I have an update about the situation and a few responses to the other comments.
-We live in a very small community and our reception venue is the only one available that can accomodate our guest numbers. The other couple booked before we did, so we didn’t have a choice but to change the date and a week sooner was the only one available.
-Yes, I was having some extreme issues with my Fiance a few months back. We have gone thru quite a few retreats and counseling sessions through our church that have really helped with these issues.
– He still wakes me up at night sometimes, but not in the manner that he used to. Just by trying to cuddle with me, which I do not like since he more or less has conditioned me to hate being touched when I’m sleeping. His fault he gets no cuddles, not my problem.
– I will not deny that my Fiance has a problem with taking care of his son on his own.

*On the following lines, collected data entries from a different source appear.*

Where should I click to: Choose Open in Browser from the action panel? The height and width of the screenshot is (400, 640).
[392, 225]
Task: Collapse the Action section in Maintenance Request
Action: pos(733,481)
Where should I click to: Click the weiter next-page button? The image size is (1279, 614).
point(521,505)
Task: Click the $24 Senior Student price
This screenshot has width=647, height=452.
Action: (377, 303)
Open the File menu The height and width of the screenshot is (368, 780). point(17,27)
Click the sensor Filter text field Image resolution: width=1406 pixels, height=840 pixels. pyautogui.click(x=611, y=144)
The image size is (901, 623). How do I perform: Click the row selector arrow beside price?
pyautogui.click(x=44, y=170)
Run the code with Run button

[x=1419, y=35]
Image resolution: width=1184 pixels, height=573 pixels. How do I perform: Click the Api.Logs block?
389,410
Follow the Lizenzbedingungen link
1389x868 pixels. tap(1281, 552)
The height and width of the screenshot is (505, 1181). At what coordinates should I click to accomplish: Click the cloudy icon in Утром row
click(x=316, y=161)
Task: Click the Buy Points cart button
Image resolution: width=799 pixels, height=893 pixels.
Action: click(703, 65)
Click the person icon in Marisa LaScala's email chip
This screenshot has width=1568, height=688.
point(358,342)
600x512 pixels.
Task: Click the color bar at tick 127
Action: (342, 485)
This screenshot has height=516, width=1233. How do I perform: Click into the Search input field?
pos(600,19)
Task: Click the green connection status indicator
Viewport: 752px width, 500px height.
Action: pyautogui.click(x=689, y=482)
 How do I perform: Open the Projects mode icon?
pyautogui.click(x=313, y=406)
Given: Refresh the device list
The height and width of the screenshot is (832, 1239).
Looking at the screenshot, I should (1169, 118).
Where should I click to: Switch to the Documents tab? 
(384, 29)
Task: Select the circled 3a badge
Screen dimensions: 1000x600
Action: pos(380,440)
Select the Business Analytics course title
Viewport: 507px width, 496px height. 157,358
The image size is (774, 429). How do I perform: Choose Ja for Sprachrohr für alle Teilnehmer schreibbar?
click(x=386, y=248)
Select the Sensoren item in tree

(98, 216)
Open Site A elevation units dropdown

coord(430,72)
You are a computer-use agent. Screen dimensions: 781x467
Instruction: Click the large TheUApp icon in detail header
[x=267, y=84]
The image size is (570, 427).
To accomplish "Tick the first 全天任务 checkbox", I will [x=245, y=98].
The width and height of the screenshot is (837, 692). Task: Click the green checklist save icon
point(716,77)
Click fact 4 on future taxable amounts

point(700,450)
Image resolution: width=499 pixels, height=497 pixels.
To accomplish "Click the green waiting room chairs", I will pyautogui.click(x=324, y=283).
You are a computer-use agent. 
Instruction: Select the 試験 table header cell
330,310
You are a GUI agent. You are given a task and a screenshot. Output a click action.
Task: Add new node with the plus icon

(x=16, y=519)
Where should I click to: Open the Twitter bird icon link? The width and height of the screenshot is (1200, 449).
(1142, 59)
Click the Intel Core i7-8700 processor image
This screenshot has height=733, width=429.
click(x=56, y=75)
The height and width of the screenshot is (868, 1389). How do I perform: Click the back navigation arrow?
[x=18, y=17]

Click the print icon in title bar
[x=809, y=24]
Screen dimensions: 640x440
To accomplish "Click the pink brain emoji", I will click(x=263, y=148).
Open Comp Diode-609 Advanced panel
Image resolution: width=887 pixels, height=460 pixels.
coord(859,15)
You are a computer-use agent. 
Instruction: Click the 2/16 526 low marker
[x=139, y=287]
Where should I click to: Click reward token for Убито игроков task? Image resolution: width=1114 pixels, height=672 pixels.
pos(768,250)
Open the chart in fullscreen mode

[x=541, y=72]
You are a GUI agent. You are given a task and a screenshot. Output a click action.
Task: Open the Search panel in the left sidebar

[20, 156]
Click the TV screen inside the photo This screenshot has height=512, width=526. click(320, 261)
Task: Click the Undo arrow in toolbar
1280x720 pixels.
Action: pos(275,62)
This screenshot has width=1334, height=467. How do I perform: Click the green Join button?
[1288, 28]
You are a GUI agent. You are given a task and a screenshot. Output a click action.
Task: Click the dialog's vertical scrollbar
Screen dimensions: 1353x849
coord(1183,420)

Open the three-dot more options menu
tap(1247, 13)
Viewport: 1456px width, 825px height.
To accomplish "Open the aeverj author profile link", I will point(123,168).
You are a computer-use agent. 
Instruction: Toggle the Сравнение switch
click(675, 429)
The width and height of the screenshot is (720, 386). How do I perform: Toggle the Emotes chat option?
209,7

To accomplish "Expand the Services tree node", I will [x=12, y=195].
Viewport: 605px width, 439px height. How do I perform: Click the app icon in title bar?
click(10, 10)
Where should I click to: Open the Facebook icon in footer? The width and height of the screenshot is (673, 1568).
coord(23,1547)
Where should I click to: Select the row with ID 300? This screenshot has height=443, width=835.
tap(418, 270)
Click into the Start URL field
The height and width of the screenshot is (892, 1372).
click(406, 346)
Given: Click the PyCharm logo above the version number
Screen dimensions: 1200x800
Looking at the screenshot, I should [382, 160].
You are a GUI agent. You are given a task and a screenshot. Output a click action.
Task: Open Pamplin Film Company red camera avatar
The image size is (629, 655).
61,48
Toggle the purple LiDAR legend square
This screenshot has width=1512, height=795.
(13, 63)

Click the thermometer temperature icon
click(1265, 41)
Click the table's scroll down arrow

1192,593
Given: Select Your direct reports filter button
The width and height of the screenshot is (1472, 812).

He is not the most responsible person in the world, but he is working on getting better. He has been in a “getting taken care of” mindset for so long he has a hard time putting anyone else’s needs and wants before his own. Which is a bad fault to have for sure, but I am making him face that fault. I don’t take care of him anymore, he is responsible for himself in every way. It took me awhile to figure out that I had to take it to this extreme to where I did nothing for him, but that is what it takes with him. He is also made to take care of his son when we have him. I don’t neglect his son by any means and would never allow him to go without care, but I make sure that my Fiance is the one putting in the time and the work with him. I want him to learn to be a good dad before we have kids of our own.
So please take my past posts with a grain of salt. I was angry when I wrote them for one, and for two he has changed a lot. He is not perfect by any means. But no one is, and despite his flaws I love him very much and want to for the rest of my life.
Now here’s the update on this glorious situation.
I talked to my Fiance last night, and he agrees that his ex should not be at the wedding. He talked to his ex last night and he DID finally stand up for me. He did make me out to kind of be the villian to his ex, but if thats what has to happen I’m fine with it. I texted his ex via his phone and actually got her to agree to letting us have him for pictures and the ceremony. Which in my opinion, is all a 3 year old really needs to be involved in. His ex was happy to work something out with us for that to work. So finally at last her and I are on the same page. But then, my Fiance decides that his son HAS to be at the reception. This is where his ex has a problem, because it will be crowded and people will be drinking and a 3 year old is difficult to watch in such a setting. I agree with her. I am 100% happy with the compromise that we had about photos and the ceremony, but my Fiance is not. He is not wanting to budge and now him and his ex are in a full out argument about it and I am still being villianized in the whole thing. Preferably I would like his son to go home with his mother after the ceremony because it will already be a long day for him and we will be busy anyways. I told my Fiance that he can do what he wants, if he wants his son there that is up to him, but I will NOT have his ex there. So if he can get his ex to agree to something than thats his business, but I don’t think she’s going to budge on the reception and I can’t say I really blame her.